— START OF TEXT EXTRACT —
A hog farm in Lyons, Georgia.
Jeff Vanuga, USDA NRCS

The multi-billion dollar merger announcement between Smithfield Foods and China-based Shuanghui International caught many people by surprise.  Smithfield owns the largest hog processing plant in the world, in Tar Heel.  And thousands of hog farmers and factory workers in North Carolina are employed by the company.

If the deal clears regulatory hurdles, it could be the biggest takeover of a US company by a Chinese company.

Lamont Futrell has a hog farm in Wilson, North Carolina.  He won’t say how many hogs.  I caught up with him while he was listening to the news about Chinese meat producer Shuanghui agreeing to acquire Smithfield.  Futrell, produces or grows hogs for Smithfield, says he was surprised to hear the news and he's worried about the future of his business.

"Who would have expected the largest meat company in the United States to sell out to China," said Futrell.

Shuanghui is the largest meat producer in China. But Smithfield Foods says farmers like Futrell don’t need to worry.  Larry Pope is the President and CEO of Smithfield, headquartered in Smithfield, Virginia.  Pope says he’s keeping his job and so is Futrell.

“As part of this deal, Shuanghui has committed to investing in Smithfield to produce more food, more jobs and more value in the US which is good for business, good for our communities and good for American farmers and US agriculture.  In short this transaction is a win-win," said Pope.

Pope reiterated the “win” for farmers.

“This is great for American farmers.  Farmers should be standing up and cheering this deal.  This gives them access to the world’s largest market that has been difficult at times to access,” said Pope.
— END OF TEXT EXTRACT —
— START OF COLLECTED MATERIAL —
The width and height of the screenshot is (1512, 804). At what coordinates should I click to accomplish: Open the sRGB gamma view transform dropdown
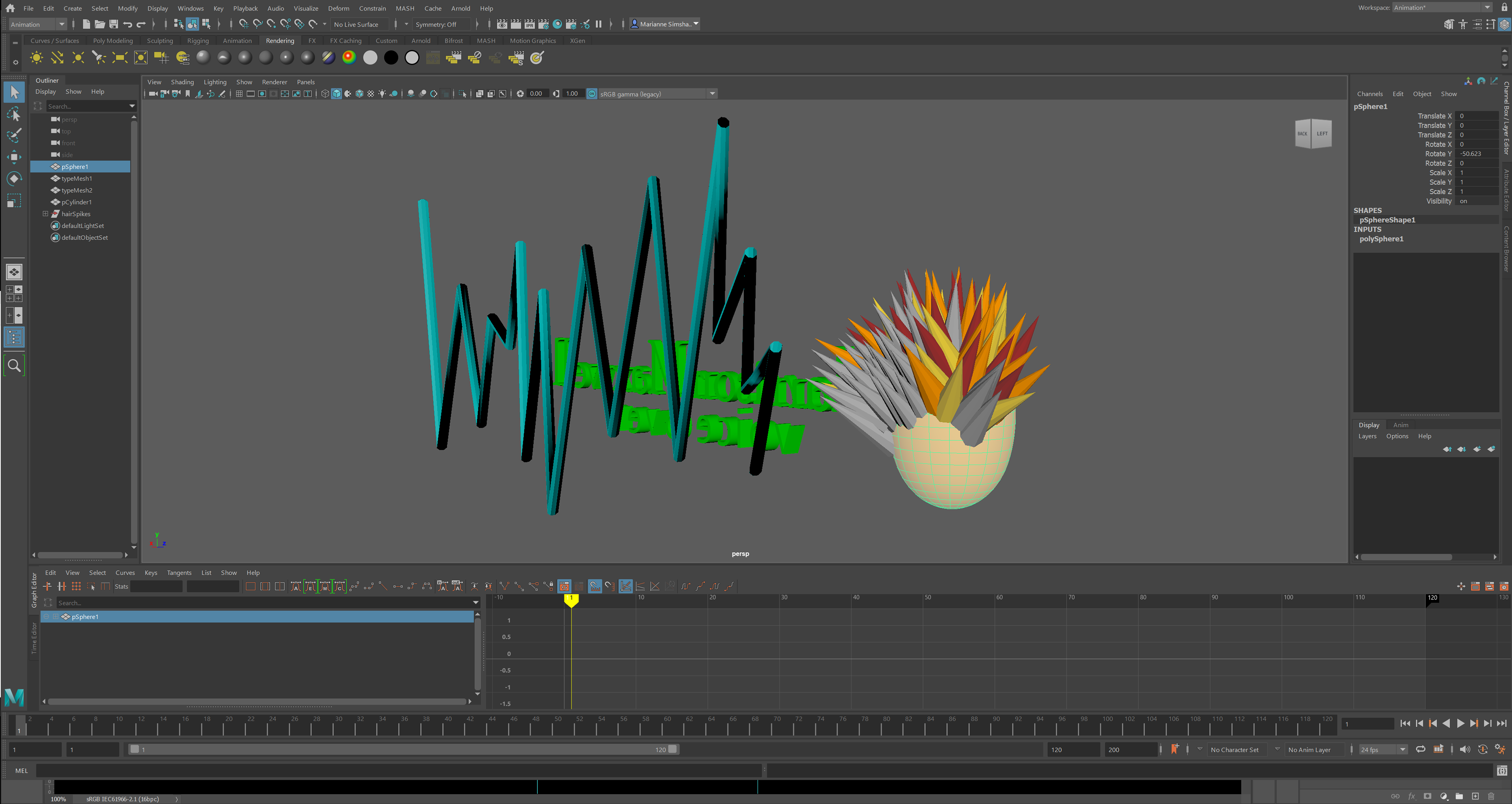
— END OF COLLECTED MATERIAL —
**TASK GOAL**
In the Smithfield merger report, give the passage again, starting at the words "If the deal" and stopping after "so is Futrell.", and switch every "largest" to "biggest".

**RESULT BELOW**
If the deal clears regulatory hurdles, it could be the biggest takeover of a US company by a Chinese company.

Lamont Futrell has a hog farm in Wilson, North Carolina.  He won’t say how many hogs.  I caught up with him while he was listening to the news about Chinese meat producer Shuanghui agreeing to acquire Smithfield.  Futrell, produces or grows hogs for Smithfield, says he was surprised to hear the news and he's worried about the future of his business.

"Who would have expected the biggest meat company in the United States to sell out to China," said Futrell.

Shuanghui is the biggest meat producer in China. But Smithfield Foods says farmers like Futrell don’t need to worry.  Larry Pope is the President and CEO of Smithfield, headquartered in Smithfield, Virginia.  Pope says he’s keeping his job and so is Futrell.